With the film’s second video, “False Prophets,” Cole made headlines and blew up twitter feeds for calling out Kanye West, criticizing his egoism and lamenting how the Chicago rapper will never top his “old shit.” The fact that the track dropped a week before Kanye met with president-elect Donald Trump makes Cole seem like even more of a clairvoyant. After witnessing the promising footage in the film and hearing two blazing, confident tracks, the world braced itself for J. Cole’s most explosive album yet–which is why it’s hard not to be a little disappointed with the final product.
4 Your Eyez Only is centered loosely around a narrative that follows the life of a man named James, presumably one of J. Cole’s childhood friends who fell victim to gun violence. The concept for the album isn’t new; Kendrick Lamar rapped from the perspective of ill-fated friends on a track from Good Kid, M.A.A.D City, and The Roots produced a reverse-chronological biopic of a fictional dead man in Undun. Plenty of MCs rap about dead friends, and while there is no doubt that J. Cole’s heart is in the right place, he just doesn’t possess the artistic vision or acuity to pull off such a work.
The opener, “For Whom the Bell Tolls,” offers an abstract view of death that hints at the protagonist’s acute awareness of his own mortality, a theme that is present throughout the album. “Immortal” targets the distorted lens through which gang members see life, ironically naïve in its statement “Real ni**as don’t die.” However, the track that follows, “Deja Vu,” completely derails the narrative. Its hedonistic lyrics are anchored by a cheap trap beat and the asinine refrain, “Put a finger in the sky if you wanna/ Put two fingers in the sky if you wanna.”
“Neighbors” is another track that seems out of place. It tells a story from Cole’s point of view (the perspective changes without warning) about living in a white neighborhood and being profiled as a drug dealer by his neighbors. The anecdote makes an important point about racial integration, but could have been related in a single verse rather than an entire song, and completely breaks with the established theme of the collection.

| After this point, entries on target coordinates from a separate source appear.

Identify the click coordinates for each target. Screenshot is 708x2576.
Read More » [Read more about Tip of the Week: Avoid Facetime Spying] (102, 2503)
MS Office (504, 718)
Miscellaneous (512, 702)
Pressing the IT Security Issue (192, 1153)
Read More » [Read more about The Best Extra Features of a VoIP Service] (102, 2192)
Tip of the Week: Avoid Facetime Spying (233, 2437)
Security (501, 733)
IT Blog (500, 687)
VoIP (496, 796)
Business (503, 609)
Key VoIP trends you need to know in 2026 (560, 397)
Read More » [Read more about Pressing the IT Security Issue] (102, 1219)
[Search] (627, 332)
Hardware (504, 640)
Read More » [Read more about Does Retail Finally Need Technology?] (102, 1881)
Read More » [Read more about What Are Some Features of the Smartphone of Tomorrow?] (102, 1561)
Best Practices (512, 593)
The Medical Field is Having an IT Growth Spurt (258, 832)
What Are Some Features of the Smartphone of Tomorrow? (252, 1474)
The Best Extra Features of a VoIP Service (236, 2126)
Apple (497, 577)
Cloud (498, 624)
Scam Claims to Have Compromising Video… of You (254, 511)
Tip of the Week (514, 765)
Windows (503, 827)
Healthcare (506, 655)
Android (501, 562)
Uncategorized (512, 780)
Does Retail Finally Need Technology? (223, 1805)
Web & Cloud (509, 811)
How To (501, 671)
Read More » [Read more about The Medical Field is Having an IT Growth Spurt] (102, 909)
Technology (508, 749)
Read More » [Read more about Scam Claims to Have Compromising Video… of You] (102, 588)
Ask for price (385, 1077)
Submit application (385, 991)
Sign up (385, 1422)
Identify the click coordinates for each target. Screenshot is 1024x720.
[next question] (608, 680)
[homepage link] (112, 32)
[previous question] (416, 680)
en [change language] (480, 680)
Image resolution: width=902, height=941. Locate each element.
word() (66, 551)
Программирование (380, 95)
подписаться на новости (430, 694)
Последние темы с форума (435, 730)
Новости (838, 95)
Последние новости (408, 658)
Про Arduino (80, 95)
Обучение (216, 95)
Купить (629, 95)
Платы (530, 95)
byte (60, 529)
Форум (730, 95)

It isn’t until the final two tracks of the album, “She’s Mine Pt. 2” and “4 Your Eyez Only” that the biopic concept finally solidifies with a moving description of the birth of James’ daughter and the profound change the event provokes in his mentality. The protagonist goes from “never feeling more alive” on the penultimate track to feeling “like I won’t see tomorrow” as he senses his impending death and implores Cole to allow him to live on by playing the tape for his daughter. The album’s ending shows J. Cole’s storytelling abilities at their height—it’s just a shame the entire album isn’t on the same level.
Overall, the album has a high production value—Cole does a lot of the production himself, in addition to enlisting the help of experienced producers like Boi-1da and world class musicians like trumpeter Theo Croker. Musically, J. Cole’s style is unique and more sophisticated than most hip-hop out there. And even in their stunted state, his storytelling skills are better than those of many rappers; he means well and usually has a message behind his songs. So sure, J. Cole might be better than a Lil’ Yachty or a senile Kanye West, but is that really saying much? To continue to develop as an artist and make that leap into the upper echelon of rappers, Cole needs to set his sights on a higher standard. After promising but inconsistent releases like Born Sinner (2013) and 2014 Forest Hills Drive (2014), much of 4 Your Eyez Only seems like more of the same. What’s still missing from his oeuvre is a cohesive, innovative, complete album. I hope he delivers it someday.